Top of Dataset

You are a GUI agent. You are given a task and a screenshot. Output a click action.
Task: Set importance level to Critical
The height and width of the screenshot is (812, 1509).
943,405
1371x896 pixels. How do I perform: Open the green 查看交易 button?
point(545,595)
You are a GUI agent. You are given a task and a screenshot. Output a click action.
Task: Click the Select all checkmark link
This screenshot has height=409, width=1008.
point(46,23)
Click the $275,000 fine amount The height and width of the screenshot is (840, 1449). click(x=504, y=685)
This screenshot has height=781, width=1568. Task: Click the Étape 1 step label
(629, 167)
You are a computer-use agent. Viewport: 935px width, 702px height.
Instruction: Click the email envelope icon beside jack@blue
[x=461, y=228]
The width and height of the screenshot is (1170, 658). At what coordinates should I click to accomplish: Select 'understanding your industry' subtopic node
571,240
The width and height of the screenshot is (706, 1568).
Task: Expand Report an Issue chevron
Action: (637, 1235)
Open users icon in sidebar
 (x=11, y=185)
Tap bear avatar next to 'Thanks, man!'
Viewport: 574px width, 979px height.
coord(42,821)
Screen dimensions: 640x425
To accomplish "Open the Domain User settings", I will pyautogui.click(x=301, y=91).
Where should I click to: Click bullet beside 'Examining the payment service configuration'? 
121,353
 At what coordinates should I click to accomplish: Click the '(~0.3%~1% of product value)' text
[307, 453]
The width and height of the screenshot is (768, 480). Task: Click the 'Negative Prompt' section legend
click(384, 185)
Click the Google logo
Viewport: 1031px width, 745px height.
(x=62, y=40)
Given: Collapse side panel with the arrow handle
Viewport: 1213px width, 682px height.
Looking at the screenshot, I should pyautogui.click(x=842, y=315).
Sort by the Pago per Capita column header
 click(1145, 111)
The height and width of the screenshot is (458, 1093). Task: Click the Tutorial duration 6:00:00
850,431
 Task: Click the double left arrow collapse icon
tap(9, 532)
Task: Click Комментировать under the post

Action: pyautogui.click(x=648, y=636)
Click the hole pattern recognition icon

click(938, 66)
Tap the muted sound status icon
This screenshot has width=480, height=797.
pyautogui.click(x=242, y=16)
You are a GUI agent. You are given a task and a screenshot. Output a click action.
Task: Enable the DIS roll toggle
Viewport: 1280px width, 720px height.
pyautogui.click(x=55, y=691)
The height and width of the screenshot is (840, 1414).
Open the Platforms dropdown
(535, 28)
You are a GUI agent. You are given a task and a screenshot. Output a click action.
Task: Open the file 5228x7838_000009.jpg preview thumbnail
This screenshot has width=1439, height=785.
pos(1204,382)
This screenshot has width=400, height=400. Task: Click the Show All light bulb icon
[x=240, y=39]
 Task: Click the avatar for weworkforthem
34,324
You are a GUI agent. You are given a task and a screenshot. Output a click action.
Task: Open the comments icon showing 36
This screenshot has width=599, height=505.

Bottom of Dataset

What you need to do: The lines wanted are those from the one with "Open the Platforms dropdown" through the last line of the records, repeated exactly and with both ends included.

Exercise answer:
Open the Platforms dropdown
(535, 28)
You are a GUI agent. You are given a task and a screenshot. Output a click action.
Task: Open the file 5228x7838_000009.jpg preview thumbnail
This screenshot has width=1439, height=785.
pos(1204,382)
This screenshot has width=400, height=400. Task: Click the Show All light bulb icon
[x=240, y=39]
 Task: Click the avatar for weworkforthem
34,324
You are a GUI agent. You are given a task and a screenshot. Output a click action.
Task: Open the comments icon showing 36
This screenshot has width=599, height=505.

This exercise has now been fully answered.